**Task**
Could you copy every line of the data that contains "pink"?

Saved data entries:
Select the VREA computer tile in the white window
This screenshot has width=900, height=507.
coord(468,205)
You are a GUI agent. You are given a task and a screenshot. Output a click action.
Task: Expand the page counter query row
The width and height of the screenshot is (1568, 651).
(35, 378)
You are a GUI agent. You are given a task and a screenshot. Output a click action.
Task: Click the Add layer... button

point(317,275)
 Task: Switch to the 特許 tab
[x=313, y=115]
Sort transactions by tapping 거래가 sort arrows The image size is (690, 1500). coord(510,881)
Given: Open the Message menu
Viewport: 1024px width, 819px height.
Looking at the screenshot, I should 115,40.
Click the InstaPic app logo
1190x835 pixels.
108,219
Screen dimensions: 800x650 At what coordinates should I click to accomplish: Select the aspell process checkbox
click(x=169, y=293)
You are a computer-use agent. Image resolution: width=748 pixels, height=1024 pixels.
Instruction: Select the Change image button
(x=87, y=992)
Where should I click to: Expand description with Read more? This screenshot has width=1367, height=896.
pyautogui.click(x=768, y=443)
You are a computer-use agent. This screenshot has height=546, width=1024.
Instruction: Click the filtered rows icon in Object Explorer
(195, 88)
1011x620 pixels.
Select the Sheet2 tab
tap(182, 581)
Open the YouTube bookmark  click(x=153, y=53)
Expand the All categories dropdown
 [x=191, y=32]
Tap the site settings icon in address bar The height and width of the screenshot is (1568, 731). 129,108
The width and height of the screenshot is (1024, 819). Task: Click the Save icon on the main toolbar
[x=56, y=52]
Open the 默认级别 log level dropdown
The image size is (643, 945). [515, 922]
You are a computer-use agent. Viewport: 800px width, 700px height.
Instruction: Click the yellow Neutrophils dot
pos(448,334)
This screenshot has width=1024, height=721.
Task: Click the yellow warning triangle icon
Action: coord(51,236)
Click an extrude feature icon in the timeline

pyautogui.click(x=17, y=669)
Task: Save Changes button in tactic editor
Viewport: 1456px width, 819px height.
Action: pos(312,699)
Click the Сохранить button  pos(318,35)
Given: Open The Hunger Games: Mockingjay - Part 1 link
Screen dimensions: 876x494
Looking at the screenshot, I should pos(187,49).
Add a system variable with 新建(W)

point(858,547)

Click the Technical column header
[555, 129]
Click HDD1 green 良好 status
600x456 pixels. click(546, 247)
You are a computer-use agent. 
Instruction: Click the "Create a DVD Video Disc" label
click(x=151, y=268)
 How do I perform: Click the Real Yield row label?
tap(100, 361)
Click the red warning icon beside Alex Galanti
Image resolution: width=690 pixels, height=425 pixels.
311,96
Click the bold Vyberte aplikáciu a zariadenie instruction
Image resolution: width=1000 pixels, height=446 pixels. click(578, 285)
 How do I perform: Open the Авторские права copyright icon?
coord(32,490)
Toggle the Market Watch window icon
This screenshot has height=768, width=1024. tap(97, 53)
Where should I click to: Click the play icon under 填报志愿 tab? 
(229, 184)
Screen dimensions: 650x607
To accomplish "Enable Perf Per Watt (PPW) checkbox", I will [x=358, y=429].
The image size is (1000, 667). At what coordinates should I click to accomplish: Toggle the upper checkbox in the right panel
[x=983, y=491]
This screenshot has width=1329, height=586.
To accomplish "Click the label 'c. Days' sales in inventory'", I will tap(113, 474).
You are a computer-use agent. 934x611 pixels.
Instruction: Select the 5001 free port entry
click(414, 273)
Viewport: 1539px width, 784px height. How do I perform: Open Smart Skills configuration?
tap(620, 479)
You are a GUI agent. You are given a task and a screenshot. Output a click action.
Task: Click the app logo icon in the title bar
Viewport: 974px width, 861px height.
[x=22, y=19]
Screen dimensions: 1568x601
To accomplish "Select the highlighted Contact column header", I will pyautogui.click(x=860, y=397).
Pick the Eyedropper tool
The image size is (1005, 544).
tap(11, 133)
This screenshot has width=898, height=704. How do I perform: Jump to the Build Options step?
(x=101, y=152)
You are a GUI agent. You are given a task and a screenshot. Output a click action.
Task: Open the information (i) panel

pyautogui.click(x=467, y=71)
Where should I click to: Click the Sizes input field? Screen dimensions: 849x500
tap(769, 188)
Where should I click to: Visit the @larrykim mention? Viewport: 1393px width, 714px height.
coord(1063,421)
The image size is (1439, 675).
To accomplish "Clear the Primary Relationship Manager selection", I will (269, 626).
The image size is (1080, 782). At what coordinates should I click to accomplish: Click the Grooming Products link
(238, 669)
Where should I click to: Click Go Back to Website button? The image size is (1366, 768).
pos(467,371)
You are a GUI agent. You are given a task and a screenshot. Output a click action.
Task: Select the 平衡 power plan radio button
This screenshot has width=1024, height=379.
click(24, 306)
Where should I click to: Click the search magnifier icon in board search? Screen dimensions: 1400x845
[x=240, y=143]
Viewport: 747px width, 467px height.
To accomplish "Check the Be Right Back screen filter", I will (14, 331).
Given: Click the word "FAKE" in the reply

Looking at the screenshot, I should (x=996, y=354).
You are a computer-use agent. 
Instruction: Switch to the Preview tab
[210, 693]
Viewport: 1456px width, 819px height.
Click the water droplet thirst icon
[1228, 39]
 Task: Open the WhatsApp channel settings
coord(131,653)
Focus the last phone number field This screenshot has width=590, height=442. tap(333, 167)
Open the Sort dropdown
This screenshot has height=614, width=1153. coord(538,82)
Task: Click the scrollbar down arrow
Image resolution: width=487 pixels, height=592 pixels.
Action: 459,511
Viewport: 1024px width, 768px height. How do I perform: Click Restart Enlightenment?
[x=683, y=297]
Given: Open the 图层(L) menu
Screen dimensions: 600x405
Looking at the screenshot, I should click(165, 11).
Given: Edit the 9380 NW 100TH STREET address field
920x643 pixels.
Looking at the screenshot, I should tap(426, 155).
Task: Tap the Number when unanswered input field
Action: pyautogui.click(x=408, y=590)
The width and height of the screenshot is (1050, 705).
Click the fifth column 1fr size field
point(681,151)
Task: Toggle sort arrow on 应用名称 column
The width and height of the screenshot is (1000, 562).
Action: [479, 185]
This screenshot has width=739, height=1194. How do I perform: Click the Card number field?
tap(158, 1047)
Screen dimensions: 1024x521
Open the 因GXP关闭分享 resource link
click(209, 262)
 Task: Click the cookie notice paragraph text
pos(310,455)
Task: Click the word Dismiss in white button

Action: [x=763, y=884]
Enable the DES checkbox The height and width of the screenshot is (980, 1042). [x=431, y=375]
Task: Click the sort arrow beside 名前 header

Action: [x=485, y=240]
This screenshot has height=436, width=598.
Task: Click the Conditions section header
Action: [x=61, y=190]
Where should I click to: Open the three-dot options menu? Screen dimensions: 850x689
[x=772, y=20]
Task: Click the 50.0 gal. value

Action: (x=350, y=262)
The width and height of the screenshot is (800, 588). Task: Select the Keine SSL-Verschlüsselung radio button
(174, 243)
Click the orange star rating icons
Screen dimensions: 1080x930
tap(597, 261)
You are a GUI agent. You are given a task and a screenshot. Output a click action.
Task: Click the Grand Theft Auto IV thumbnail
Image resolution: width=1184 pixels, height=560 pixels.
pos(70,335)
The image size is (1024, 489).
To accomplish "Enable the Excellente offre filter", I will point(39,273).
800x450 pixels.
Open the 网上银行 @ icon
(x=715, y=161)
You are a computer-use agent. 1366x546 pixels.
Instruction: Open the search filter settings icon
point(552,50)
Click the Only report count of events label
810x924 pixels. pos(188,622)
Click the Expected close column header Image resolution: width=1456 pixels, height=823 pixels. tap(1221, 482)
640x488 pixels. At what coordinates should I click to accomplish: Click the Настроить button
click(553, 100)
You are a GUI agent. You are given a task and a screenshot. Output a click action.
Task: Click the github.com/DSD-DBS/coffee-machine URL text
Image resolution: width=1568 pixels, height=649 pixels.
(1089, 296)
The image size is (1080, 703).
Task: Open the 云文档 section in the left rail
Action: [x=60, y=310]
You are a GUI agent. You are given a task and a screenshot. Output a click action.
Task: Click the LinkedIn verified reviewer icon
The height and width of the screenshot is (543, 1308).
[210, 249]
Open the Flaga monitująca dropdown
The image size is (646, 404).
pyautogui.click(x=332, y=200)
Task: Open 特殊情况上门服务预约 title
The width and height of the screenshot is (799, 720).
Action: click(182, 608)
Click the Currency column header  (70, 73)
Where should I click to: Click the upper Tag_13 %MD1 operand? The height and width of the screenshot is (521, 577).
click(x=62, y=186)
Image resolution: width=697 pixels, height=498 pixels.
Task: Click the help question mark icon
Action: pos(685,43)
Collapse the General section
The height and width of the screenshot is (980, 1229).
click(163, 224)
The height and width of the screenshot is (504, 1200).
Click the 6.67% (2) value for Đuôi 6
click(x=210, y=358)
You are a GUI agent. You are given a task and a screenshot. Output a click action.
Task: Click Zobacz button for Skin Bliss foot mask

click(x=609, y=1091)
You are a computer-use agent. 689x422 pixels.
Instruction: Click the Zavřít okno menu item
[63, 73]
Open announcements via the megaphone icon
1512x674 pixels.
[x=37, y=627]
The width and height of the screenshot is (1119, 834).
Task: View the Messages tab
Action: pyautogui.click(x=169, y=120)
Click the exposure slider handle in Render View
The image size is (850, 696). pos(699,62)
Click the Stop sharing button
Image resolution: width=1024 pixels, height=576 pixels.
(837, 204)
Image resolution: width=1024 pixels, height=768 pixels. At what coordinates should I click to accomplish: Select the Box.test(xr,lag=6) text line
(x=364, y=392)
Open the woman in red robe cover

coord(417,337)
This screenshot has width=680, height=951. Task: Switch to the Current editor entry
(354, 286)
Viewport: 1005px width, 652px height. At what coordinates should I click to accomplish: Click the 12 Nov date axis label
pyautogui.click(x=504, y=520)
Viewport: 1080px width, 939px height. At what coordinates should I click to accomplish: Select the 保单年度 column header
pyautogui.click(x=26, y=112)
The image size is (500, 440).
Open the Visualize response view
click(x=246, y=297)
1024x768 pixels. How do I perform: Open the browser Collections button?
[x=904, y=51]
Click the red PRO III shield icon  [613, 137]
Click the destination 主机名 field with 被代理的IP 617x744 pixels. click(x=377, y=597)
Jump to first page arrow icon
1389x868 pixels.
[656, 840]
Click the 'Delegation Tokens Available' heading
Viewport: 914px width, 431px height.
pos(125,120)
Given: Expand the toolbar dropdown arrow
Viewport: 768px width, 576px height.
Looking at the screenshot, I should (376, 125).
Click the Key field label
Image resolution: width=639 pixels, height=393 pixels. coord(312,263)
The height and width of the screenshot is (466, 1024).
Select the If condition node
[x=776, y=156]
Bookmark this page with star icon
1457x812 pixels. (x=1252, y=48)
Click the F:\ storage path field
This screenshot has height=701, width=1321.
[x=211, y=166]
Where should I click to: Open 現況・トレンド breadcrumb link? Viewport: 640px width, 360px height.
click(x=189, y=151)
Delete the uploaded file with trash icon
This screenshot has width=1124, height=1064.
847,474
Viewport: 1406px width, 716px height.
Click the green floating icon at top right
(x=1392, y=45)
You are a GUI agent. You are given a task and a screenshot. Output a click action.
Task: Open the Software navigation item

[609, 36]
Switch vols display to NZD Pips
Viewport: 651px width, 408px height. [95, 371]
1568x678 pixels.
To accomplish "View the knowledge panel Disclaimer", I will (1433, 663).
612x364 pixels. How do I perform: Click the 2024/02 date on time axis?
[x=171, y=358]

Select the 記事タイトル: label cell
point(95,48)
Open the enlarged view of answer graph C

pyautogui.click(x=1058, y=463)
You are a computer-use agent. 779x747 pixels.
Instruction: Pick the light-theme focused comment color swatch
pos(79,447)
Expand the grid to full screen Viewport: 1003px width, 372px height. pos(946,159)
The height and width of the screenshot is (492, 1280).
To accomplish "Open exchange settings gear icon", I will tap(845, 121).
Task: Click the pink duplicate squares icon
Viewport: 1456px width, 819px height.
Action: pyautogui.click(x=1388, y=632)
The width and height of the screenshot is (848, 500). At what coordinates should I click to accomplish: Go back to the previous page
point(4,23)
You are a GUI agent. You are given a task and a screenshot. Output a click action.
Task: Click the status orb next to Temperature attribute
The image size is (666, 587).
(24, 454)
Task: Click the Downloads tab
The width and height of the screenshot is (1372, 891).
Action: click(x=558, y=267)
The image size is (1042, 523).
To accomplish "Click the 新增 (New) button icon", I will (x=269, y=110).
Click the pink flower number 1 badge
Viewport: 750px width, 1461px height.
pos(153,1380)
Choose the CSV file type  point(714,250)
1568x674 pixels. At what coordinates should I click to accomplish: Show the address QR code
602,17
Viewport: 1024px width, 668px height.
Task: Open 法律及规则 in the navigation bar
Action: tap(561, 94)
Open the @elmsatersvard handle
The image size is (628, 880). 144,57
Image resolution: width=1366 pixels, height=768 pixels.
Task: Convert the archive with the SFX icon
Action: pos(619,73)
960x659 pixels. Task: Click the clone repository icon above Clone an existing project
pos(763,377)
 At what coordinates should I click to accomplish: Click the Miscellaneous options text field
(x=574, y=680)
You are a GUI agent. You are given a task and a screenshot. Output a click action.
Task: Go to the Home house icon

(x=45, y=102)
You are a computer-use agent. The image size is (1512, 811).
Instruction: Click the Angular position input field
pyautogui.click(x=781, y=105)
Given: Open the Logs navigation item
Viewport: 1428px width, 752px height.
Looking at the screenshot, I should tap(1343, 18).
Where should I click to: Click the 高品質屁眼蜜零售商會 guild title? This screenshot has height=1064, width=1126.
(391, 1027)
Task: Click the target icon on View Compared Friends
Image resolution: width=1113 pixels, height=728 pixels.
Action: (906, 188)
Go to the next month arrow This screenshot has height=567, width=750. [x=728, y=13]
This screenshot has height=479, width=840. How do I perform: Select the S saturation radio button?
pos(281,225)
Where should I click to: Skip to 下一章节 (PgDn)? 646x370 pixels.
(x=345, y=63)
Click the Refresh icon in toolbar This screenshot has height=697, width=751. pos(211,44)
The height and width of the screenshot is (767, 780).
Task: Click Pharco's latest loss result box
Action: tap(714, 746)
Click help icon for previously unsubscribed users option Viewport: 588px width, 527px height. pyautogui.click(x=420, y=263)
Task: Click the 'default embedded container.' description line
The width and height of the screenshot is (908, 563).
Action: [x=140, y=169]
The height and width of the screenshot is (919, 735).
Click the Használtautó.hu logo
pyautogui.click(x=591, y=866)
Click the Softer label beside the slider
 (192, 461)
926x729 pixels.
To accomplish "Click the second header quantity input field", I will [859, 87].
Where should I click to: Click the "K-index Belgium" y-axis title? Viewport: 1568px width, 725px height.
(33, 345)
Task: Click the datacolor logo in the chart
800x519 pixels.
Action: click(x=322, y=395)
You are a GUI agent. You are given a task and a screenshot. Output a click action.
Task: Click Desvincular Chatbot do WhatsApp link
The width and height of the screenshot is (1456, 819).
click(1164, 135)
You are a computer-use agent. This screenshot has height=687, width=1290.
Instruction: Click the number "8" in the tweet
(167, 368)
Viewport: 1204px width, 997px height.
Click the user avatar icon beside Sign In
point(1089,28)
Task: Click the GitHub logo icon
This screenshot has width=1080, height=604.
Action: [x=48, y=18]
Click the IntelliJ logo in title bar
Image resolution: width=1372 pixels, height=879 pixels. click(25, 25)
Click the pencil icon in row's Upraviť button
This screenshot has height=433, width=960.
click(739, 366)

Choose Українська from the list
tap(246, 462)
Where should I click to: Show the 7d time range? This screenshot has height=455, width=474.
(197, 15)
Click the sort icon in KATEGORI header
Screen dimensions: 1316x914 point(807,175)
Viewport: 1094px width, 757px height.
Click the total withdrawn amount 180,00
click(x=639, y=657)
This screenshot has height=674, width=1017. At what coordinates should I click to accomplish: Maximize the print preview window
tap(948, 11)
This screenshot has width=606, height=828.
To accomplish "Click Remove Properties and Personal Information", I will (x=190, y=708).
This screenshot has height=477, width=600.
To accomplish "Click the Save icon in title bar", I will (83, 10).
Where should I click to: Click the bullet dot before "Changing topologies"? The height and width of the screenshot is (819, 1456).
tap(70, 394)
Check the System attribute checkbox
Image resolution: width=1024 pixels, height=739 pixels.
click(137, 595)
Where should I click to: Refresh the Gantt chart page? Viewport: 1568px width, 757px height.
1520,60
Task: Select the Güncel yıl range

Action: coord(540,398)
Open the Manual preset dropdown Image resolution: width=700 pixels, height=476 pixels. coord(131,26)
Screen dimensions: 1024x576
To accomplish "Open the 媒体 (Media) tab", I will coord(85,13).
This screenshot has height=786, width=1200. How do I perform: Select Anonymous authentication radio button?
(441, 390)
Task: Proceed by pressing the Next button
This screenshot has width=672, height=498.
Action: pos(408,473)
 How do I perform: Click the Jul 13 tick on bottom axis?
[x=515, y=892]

**Response**
Task: Click the pink duplicate squares icon
Click the pink flower number 1 badge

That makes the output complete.